2008 Baseball HOF

The points are frozen, the beast is dead.

On Base Percentage if NOT really a new stat.

Heck, when you were a kid playing little league baseball, didn’t your coach yell constantly “A walk’s as good as a hit, a walk’s as good as a hit”? Even your little league coach knew that! How is it that most fans and sportswriters forget it?

Okay, that’s not ALWAYS true. In the bottom on the ninth, with two outs, a man on 3rd and your team down by one run, a walk ISN’T as good as a hit. But for a leadoff man, it’s every bit as good.

A speedy guy who bats .300 but almost never walks is frequently made the leadoff hitter. But you know what? A guy who bats .270 but works the count and gets a lot of walks may be a much BETTER choice as your leadoff hitter.
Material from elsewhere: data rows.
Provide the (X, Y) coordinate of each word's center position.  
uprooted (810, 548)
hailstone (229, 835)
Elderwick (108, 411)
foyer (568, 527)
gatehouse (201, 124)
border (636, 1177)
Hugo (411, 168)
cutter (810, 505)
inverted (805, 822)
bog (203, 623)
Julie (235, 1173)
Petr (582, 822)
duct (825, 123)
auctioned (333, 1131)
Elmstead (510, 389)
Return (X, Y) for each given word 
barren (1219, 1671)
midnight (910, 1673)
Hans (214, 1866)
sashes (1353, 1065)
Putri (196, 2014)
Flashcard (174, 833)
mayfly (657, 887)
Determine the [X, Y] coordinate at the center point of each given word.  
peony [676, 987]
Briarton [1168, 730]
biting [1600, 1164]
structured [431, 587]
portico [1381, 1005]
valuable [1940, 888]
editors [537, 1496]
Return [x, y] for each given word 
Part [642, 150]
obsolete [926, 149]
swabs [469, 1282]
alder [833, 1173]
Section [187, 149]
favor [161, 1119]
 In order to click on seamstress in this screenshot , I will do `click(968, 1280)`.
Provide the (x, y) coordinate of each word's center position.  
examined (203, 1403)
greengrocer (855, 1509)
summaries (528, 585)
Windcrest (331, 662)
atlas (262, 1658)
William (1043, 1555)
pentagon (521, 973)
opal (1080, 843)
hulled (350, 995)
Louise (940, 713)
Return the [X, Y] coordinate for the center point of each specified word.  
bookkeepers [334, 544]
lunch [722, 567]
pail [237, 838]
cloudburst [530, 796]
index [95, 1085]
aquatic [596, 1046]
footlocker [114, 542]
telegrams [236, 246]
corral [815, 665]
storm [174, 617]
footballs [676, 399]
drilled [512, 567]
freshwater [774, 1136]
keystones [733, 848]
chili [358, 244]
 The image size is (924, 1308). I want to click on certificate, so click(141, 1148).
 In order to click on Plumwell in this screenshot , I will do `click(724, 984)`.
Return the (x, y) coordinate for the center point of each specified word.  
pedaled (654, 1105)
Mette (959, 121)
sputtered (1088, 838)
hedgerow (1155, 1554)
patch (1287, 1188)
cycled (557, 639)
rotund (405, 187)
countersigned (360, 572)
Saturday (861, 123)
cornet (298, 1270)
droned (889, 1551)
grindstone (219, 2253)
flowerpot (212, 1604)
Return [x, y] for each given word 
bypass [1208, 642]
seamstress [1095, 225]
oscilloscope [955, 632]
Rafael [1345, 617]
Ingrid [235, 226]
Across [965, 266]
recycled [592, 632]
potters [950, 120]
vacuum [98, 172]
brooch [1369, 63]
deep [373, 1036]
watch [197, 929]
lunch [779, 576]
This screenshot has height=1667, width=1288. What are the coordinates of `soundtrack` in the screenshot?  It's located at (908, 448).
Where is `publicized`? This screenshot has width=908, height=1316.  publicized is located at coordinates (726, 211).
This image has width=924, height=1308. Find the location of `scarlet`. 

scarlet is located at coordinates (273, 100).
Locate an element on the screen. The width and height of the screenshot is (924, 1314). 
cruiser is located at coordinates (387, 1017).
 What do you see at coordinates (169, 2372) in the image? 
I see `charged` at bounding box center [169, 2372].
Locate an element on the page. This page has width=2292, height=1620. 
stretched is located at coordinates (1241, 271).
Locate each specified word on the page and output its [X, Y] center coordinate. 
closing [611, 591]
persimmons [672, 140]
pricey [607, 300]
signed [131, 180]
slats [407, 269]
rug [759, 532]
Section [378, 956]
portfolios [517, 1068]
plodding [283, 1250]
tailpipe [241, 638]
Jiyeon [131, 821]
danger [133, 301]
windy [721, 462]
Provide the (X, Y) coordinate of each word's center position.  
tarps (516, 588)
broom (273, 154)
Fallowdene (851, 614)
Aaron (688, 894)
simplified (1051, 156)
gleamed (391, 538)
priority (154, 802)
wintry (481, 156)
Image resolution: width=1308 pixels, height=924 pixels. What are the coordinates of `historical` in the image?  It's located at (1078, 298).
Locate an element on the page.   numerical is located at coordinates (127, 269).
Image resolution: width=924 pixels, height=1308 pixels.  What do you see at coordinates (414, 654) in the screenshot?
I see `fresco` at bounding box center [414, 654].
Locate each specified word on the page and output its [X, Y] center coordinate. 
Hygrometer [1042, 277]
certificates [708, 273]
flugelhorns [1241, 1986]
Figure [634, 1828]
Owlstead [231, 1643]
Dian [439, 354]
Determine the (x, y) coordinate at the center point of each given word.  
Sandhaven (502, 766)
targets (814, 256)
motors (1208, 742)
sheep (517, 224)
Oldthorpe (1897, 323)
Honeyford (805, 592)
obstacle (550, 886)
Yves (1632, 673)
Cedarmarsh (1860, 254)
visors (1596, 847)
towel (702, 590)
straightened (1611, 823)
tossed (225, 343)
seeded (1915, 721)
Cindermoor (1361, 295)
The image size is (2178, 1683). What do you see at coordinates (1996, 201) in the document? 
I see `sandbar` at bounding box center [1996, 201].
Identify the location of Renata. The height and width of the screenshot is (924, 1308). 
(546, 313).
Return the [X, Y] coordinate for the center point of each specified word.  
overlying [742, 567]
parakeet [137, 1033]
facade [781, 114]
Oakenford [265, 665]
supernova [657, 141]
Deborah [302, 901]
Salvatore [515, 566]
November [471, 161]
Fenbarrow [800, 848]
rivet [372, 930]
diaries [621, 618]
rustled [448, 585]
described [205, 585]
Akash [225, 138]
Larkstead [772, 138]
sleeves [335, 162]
I agree that SOME of the “newfangled” stats used by sabremetricians are too complicated and don’t really prove what they’re supposed to. But the value of walks and the superiority of OBP to batting average is pretty simple, and ought to be obvious even to casual fans.

To really illustrate the point:

Two Hall of Fame third basemen, George Brett and Mike Schmidt.

George Brett batted .305. Mike Schmidt batted .267.

Which one was better at getting on base?

I prefer to phrase it as who was better at not making outs? Nothing is more important offensively.